Muitos estudos já foram feitos para compreender este fenómeno cheio de risos, mas o motivo que nos leva a rir, quando alguém toca na nossa axila (por exemplo), parece não ter ainda uma resposta certa.
Aristóteles e Charles Darwin foram algumas das grandes personalidades que quiseram entender o enigma das cócegas. Darwin chegou a teorizar a relação entre as cócegas e as relações. Se por exemplo, fizermos cócegas a um estranho, esta situação não terá um resultado muito positivo e a pessoa que recebeu as cócegas, provavelmente, não irá rir e achará o acto desagradável. Assim, o naturalista inglês acabou por concluir que as cócegas são feitas entre amigos e parentes e geram vínculos, prazer e confiança.

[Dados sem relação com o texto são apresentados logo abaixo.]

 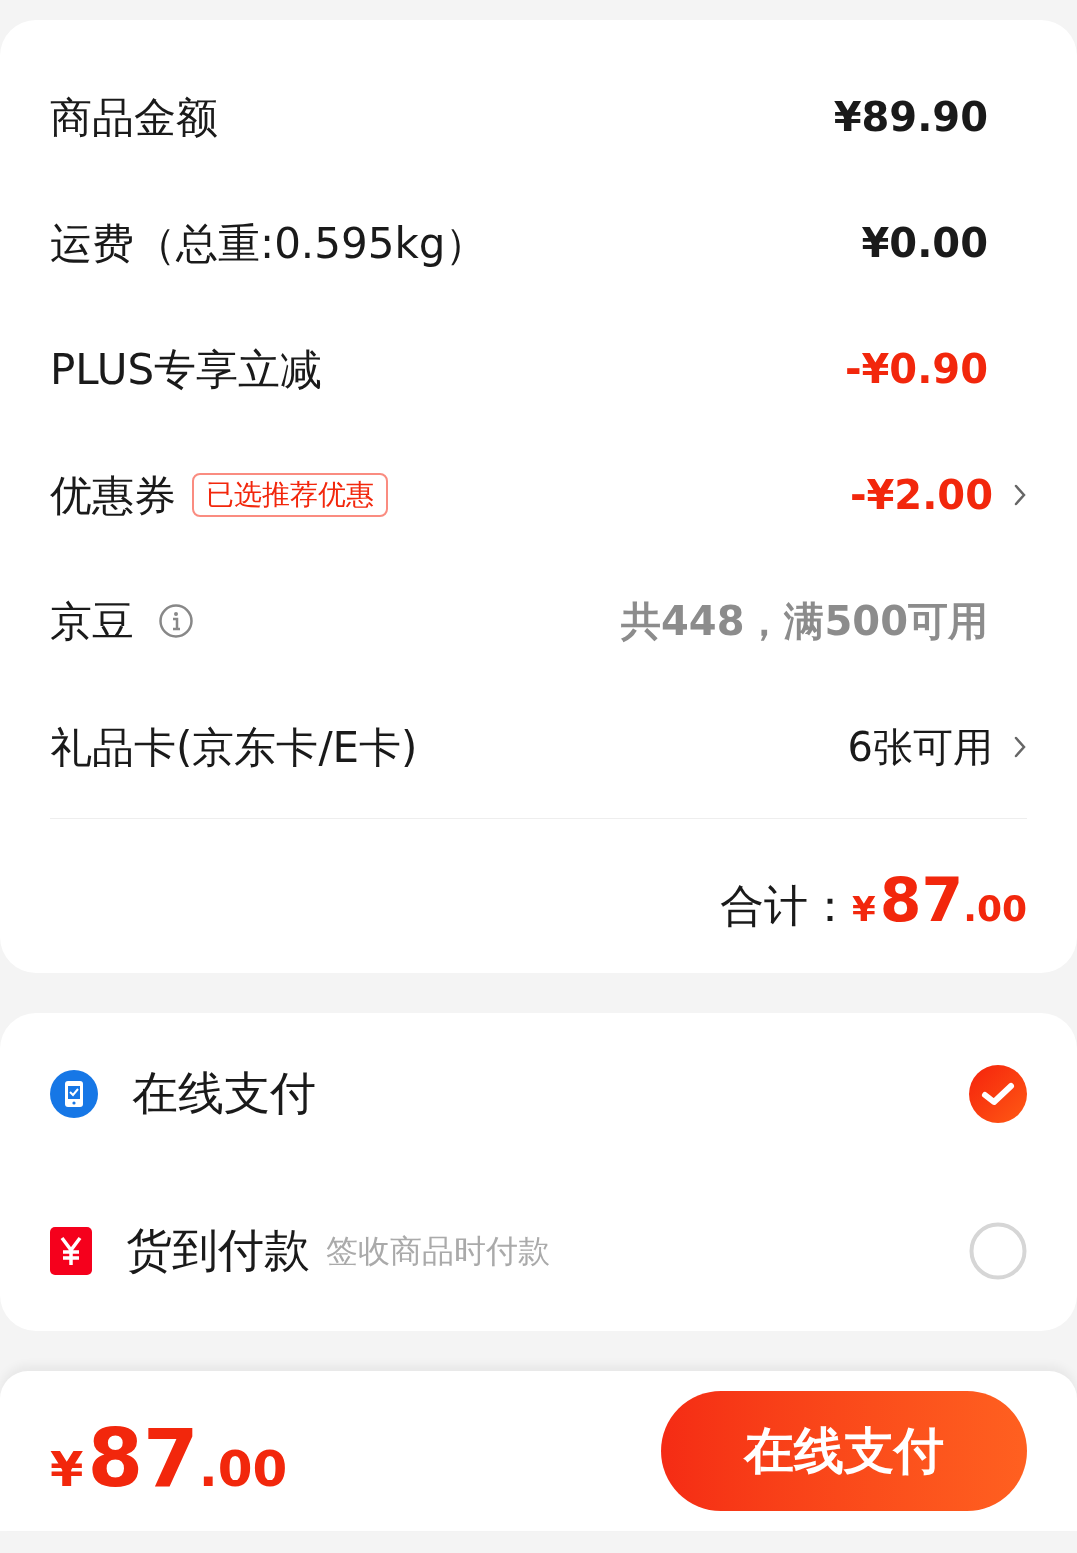 What do you see at coordinates (920, 747) in the screenshot?
I see `row-value: 6张可用` at bounding box center [920, 747].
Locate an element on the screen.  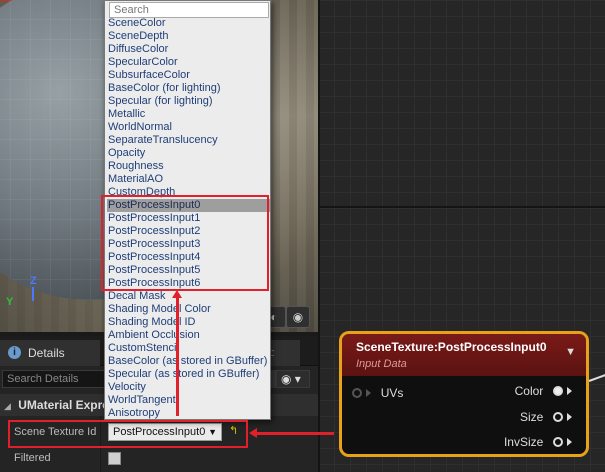
filtered-label: Filtered is located at coordinates (32, 458).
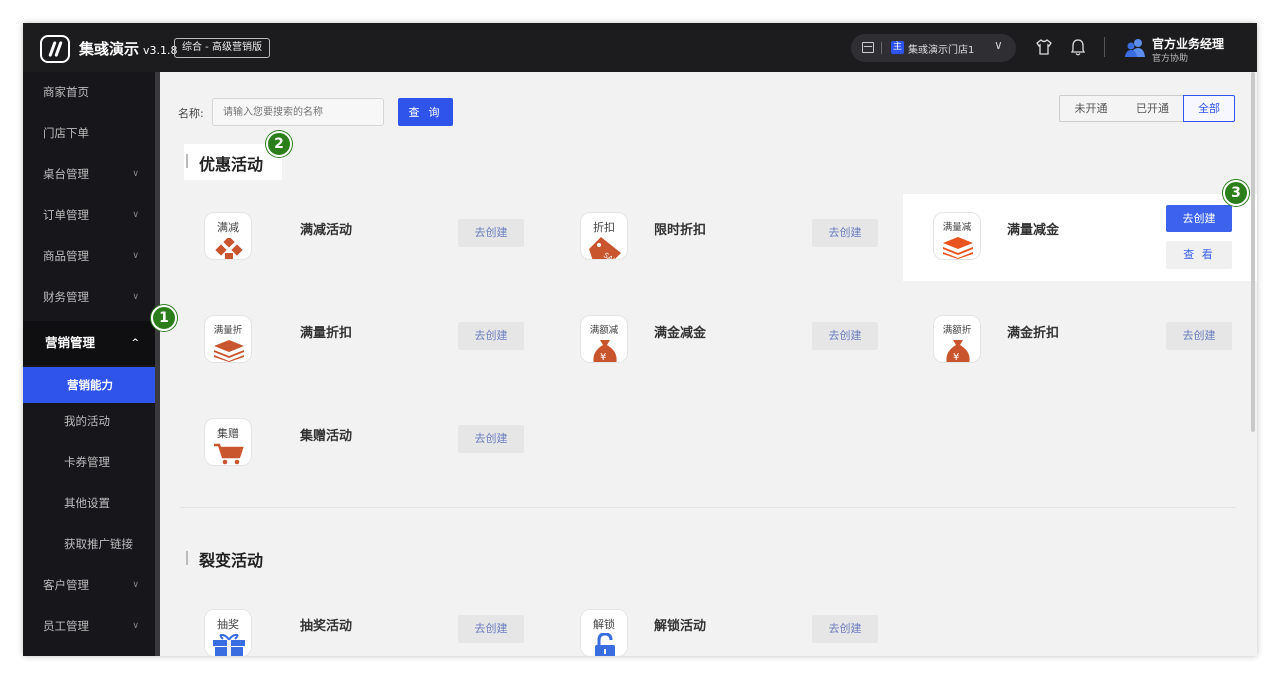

Assim, quando a pele é acariciada de forma mais súbtil, as terminações transmitem o estímulo até ao centro de prazer do cérebro, localizado no hipotálamo. Porém, quando a estimulação é profunda e rápida, essa reação tem o resultado contrário e os sinais tornam-se uma verdadeira tortura na forma de risos nervosos, gritos e movimentos bruscos. Por um lado, podemos percebe-las como algo pouco agradável e, por outro, liberar grandes quantidades de endorfina que nos faz sentir prazer.

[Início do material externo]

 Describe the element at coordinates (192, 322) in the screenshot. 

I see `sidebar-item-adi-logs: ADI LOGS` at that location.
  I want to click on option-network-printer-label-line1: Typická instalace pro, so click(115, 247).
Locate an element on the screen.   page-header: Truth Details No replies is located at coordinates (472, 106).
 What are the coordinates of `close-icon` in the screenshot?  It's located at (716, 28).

A verdade é que há dois tipos de cócegas, knismesis, que é a sensação induzida por um leve toque na pele e que não costuma provocar risos (pode ser o caso do pequeno insecto que anda sobre a nossa pele), e a gargalesis, que é a sensação desencadeada por uma moderada e repetida pressão sobre certas partes do corpo, provocando gargalhadas (similar ao nome destas cócegas) e movimentos involuntários, como pequenos espasmos.

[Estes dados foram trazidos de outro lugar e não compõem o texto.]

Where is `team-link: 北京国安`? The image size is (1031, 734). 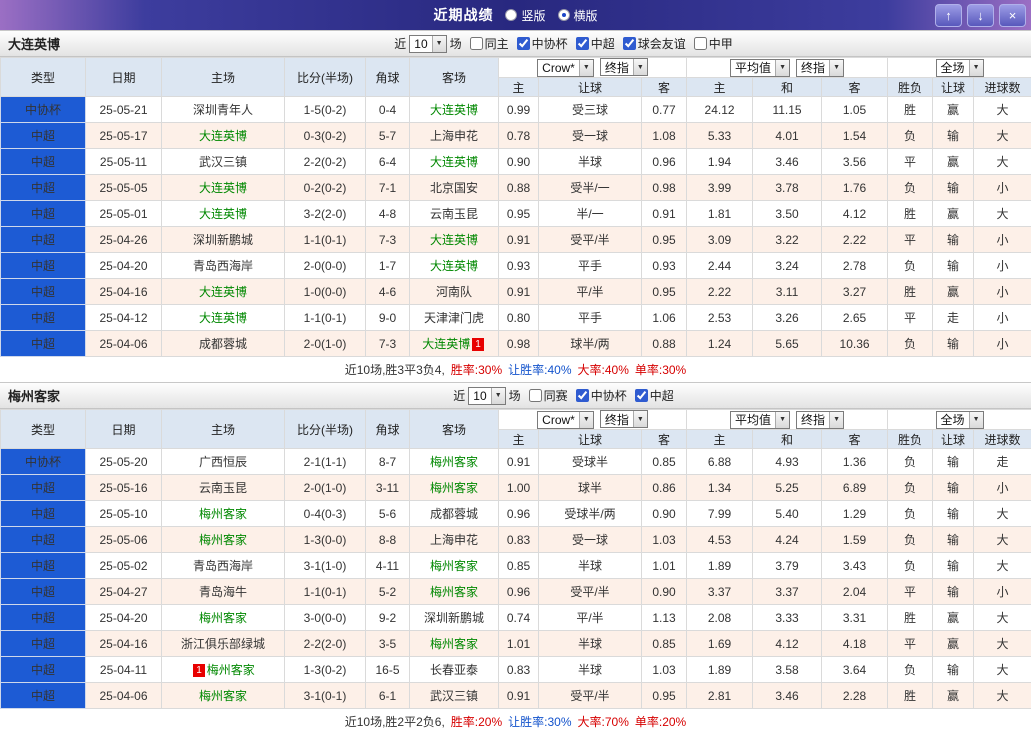 team-link: 北京国安 is located at coordinates (454, 188).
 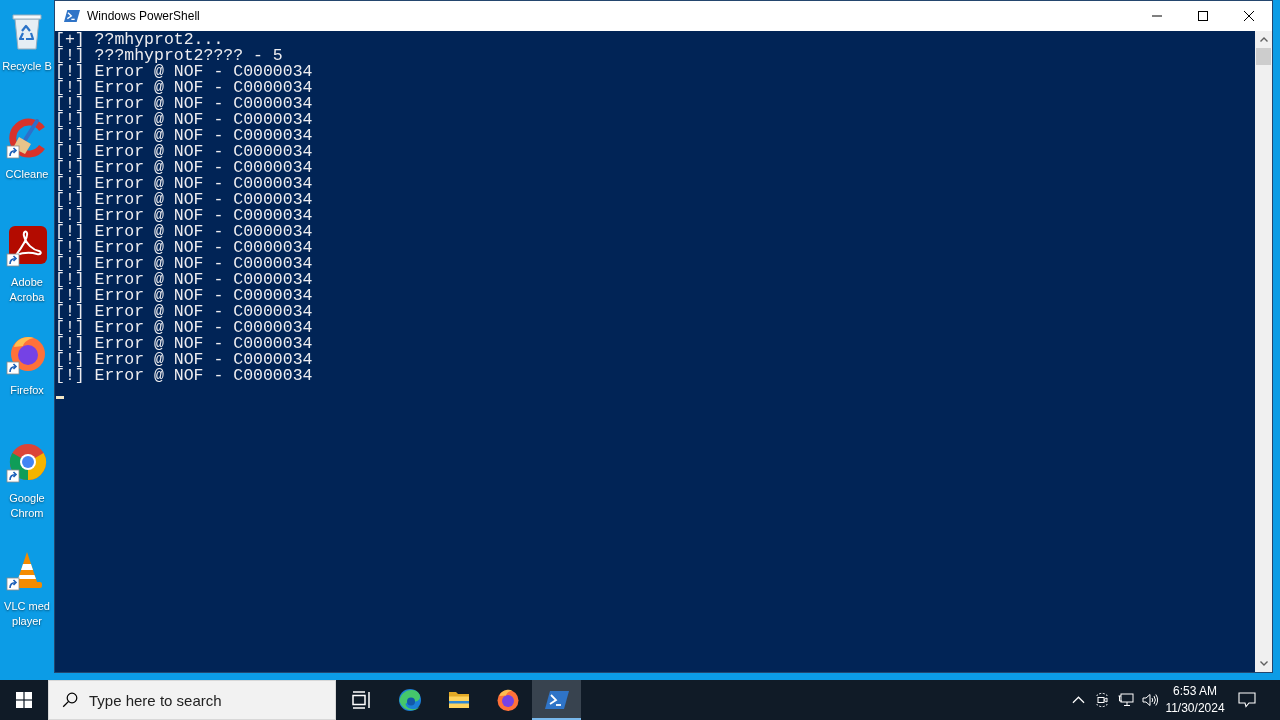 I want to click on desktop-shortcut: Recycle B, so click(x=27, y=60).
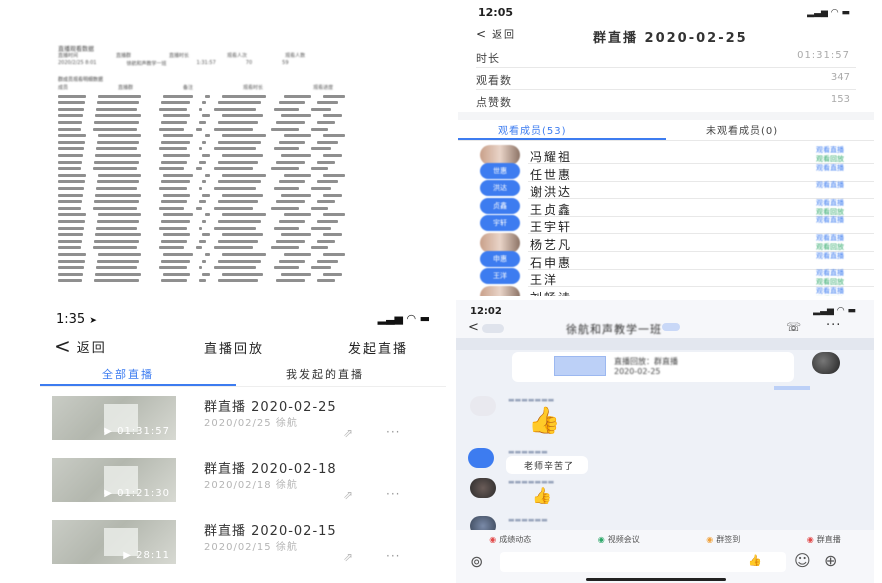  What do you see at coordinates (270, 532) in the screenshot?
I see `replay-title: 群直播 2020-02-15` at bounding box center [270, 532].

Enquanto que é possível provocar knismesis em si mesmo, a gargalesis só pode ser ocasionada por outra pessoa e isso se deve a que o cerebelo (o responsável por dar ordens de movimento) já recebeu uma cópia da informação do movimento, antes de que o mesmo fosse executado, deixando o cérebro de sobreaviso e bloqueando todas as possíveis sensações de cócegas.